Looks good and thank you for not going the route of PnP. Can you post output shots?


----------



## gt4fore (May 26, 2014)

Sorry, out of the country until The middle of December. Won't be able to post any pics until I return.

gt4fore


Sent from AutoGuide.com Free App


----------



## iTz SADISTIK (Apr 6, 2014)

How are the DRLs? That's my only concern with aftermarket. Stock DRLs on the Malibu look bright. Some of these aftermarket lack but then again that's why they only cost 2-300 $


----------



## Sonic (Oct 21, 2012)

iTz SADISTIK said:


> How are the DRLs? That's my only concern with aftermarket. Stock DRLs on the Malibu look bright.

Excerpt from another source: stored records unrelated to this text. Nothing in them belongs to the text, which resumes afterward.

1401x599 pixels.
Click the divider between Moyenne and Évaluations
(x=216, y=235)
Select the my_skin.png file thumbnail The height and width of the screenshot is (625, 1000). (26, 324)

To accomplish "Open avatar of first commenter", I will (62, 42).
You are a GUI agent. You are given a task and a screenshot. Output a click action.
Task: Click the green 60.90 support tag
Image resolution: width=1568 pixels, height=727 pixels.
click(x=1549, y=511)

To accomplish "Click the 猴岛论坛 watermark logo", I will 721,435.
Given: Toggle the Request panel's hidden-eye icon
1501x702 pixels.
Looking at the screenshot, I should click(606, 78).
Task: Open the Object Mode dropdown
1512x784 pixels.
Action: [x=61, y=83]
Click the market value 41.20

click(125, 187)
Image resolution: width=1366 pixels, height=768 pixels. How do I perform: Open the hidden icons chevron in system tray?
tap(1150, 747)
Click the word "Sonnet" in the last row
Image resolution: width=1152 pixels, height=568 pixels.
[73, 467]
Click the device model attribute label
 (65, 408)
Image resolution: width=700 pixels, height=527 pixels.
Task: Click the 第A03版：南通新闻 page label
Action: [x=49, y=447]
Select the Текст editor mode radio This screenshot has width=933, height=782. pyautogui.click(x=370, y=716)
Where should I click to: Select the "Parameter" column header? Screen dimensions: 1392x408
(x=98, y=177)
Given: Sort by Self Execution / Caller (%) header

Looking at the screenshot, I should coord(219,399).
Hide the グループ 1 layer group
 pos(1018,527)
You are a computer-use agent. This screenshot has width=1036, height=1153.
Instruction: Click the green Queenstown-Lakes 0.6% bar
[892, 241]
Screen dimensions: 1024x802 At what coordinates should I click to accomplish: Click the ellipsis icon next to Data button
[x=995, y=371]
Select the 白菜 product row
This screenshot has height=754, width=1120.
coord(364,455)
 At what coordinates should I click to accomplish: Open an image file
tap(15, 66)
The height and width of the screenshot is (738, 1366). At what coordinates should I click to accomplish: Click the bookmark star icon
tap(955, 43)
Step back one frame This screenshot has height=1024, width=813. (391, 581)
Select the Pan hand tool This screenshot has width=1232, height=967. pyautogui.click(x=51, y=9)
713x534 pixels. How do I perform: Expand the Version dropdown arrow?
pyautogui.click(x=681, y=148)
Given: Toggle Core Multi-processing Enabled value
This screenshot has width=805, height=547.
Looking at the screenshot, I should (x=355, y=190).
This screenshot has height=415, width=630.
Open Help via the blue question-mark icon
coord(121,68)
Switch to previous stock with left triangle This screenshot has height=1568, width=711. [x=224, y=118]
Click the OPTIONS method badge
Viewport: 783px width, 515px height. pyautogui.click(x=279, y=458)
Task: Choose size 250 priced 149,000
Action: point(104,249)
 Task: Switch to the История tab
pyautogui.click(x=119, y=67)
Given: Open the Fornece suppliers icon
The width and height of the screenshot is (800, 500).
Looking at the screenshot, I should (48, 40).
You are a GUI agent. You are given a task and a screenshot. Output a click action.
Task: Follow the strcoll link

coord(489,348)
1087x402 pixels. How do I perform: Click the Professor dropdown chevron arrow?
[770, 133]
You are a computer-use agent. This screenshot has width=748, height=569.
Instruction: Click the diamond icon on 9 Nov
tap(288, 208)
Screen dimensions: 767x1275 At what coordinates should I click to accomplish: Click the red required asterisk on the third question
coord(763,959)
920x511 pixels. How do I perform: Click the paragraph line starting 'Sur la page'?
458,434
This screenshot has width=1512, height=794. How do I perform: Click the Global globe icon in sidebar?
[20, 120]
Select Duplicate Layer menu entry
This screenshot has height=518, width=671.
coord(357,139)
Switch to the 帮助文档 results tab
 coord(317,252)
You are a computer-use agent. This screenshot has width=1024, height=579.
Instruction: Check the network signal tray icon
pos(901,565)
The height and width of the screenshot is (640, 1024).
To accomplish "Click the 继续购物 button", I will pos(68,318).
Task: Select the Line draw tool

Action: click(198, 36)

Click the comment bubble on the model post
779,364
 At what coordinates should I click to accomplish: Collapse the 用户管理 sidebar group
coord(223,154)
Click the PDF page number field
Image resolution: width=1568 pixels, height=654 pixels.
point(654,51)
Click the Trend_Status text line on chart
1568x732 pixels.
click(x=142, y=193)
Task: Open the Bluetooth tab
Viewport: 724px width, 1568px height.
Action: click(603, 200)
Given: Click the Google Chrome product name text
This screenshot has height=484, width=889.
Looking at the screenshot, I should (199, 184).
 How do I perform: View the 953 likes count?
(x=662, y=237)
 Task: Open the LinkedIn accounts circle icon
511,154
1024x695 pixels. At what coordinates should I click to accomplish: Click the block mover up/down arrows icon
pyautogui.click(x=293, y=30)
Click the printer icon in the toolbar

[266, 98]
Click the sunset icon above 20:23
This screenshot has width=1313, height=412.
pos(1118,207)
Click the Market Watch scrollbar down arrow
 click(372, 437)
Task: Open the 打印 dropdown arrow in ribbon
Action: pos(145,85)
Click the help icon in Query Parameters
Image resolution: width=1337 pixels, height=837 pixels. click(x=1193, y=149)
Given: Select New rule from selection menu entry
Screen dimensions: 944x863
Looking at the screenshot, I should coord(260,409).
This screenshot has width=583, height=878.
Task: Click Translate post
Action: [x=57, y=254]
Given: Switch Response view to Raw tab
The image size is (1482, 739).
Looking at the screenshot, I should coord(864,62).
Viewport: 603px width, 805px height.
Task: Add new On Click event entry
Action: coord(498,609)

Some of these aftermarket lack but then again that's why they only cost 2-300 $


My DRLs are pretty bright:









This was taken around Noon after leaving the gym:









This is on an a slightly overcast day:









Mine were NOT plug and play though.


----------



## iTz SADISTIK (Apr 6, 2014)

That's cool. Neither were my tail lights


Sent from iFail Mobile


----------



## Danny5 (Dec 22, 2011)

So I am guessing the inner Halogen bulb is for hi-beams? Do all 4 lights come on then???


----------